- Born: Khas-Magomed Hadjimuradov December 18, 1953 (age 72)
- Origin: Kazakh Soviet Socialist Republic, Soviet Union
- Genres: Music of Chechnya, Bard (Soviet Union)
- Occupation: Singer
- Instruments: Voice, guitar

= Khas-Magomed Hadjimuradov =

Khas-Magomed Hadjimuradov (Хас-Магомед Хаджимурадов) (born December 18, 1953, in Kazakhstan) is a Chechen nationalist bard.

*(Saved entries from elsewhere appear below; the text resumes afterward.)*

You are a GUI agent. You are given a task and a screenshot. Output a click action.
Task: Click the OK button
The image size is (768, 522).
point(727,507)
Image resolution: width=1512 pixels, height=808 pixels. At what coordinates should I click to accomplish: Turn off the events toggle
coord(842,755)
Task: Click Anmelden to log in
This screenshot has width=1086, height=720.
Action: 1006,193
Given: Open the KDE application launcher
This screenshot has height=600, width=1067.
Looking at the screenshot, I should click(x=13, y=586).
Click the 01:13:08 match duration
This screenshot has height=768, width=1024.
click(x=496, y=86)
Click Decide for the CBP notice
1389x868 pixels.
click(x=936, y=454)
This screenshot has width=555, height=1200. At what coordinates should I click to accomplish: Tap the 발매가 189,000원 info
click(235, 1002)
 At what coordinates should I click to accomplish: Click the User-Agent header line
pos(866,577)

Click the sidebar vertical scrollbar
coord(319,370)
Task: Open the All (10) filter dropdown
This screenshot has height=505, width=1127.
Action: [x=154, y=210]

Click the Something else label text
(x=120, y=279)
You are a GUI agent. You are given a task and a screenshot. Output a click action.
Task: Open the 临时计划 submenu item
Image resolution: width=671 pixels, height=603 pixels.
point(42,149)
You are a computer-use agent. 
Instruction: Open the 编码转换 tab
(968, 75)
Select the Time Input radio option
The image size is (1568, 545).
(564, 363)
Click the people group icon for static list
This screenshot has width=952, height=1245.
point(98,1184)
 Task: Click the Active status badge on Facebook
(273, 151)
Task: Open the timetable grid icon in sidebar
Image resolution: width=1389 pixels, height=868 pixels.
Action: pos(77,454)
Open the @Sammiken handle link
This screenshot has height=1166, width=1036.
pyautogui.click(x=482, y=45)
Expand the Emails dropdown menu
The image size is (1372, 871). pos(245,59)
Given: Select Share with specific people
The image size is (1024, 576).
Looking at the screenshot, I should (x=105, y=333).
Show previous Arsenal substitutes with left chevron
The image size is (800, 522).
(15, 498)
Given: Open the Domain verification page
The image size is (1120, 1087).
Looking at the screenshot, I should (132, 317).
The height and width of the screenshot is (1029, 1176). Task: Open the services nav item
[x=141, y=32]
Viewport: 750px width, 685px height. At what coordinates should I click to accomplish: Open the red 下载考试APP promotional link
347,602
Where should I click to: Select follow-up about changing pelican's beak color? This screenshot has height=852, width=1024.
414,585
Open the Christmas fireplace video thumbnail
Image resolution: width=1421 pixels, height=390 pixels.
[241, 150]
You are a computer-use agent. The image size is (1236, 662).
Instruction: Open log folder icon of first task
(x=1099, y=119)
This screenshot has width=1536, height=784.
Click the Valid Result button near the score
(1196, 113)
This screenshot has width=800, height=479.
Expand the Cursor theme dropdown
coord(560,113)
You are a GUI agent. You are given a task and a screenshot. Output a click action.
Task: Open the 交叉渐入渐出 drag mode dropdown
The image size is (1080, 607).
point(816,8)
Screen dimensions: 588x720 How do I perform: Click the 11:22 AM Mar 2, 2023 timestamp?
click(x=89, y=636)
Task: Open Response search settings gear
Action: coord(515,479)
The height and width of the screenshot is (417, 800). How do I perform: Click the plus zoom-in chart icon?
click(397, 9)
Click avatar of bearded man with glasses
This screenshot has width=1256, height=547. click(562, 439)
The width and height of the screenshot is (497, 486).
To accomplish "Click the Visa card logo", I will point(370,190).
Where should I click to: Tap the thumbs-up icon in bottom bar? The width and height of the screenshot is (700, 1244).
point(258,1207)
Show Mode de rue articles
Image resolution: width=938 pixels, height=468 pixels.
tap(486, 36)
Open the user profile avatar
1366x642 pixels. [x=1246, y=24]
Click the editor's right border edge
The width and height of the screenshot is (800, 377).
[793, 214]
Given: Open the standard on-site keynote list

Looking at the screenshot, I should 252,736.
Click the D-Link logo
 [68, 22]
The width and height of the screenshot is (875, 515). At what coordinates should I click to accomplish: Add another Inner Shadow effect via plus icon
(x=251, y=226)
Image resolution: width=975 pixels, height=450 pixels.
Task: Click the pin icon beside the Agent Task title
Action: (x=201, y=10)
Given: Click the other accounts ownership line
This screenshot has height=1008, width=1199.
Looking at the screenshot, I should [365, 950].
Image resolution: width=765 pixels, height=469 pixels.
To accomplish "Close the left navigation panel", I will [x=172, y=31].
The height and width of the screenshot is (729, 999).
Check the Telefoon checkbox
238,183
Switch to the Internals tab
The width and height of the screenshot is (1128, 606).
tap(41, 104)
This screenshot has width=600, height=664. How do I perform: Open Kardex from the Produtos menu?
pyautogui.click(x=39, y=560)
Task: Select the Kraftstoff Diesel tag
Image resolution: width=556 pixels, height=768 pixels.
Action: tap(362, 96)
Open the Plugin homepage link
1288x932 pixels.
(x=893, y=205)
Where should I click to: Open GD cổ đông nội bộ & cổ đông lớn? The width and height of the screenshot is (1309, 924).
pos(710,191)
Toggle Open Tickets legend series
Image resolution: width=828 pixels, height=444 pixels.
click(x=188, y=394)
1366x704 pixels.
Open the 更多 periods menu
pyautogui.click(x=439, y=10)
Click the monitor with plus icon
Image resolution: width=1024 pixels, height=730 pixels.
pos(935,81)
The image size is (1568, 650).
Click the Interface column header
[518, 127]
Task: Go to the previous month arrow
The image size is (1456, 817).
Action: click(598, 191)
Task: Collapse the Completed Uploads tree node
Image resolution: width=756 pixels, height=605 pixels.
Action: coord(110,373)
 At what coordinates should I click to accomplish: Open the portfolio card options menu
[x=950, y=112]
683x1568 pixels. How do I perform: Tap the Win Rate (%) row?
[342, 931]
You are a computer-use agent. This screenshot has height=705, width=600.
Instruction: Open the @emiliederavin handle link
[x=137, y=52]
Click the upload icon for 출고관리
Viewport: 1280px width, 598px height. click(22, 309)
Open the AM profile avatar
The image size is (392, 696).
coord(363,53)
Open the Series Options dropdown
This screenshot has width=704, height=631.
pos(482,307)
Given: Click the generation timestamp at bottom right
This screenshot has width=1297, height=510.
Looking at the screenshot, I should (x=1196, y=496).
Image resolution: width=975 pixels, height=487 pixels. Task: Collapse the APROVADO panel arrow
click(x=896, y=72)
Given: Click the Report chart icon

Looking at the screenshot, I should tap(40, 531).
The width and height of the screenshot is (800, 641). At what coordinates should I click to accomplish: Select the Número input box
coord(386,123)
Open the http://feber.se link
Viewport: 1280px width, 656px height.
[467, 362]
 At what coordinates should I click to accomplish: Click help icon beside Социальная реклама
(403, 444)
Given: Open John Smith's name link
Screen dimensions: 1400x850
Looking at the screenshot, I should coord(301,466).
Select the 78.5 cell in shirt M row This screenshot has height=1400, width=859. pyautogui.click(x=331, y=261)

Khas-Magomed was born in the Zhambyl Province of Kazakhstan to Chechen parents, who had been forcibly removed from their homes in Chechnya as the result of the forced deportations of the Chechen and Ingush people to Central Asia on February 23, 1944. He spent much of his early youth in the village of Panfilovka in the Chuy Province of neighboring Kyrgyzstan, before his family returned to their native village of Novye Atagi. After graduating from secondary school in 1971, he served in the Red Army from 1973 to 1975.

To bolster the national identity of the Chechen people, Khas-Magomed performed nationalistic songs of Chechen heroes on Soviet television, hoping to revive the national consciousness of the Chechens and to restore "k'onalah", or the code of ethics in Chechen culture.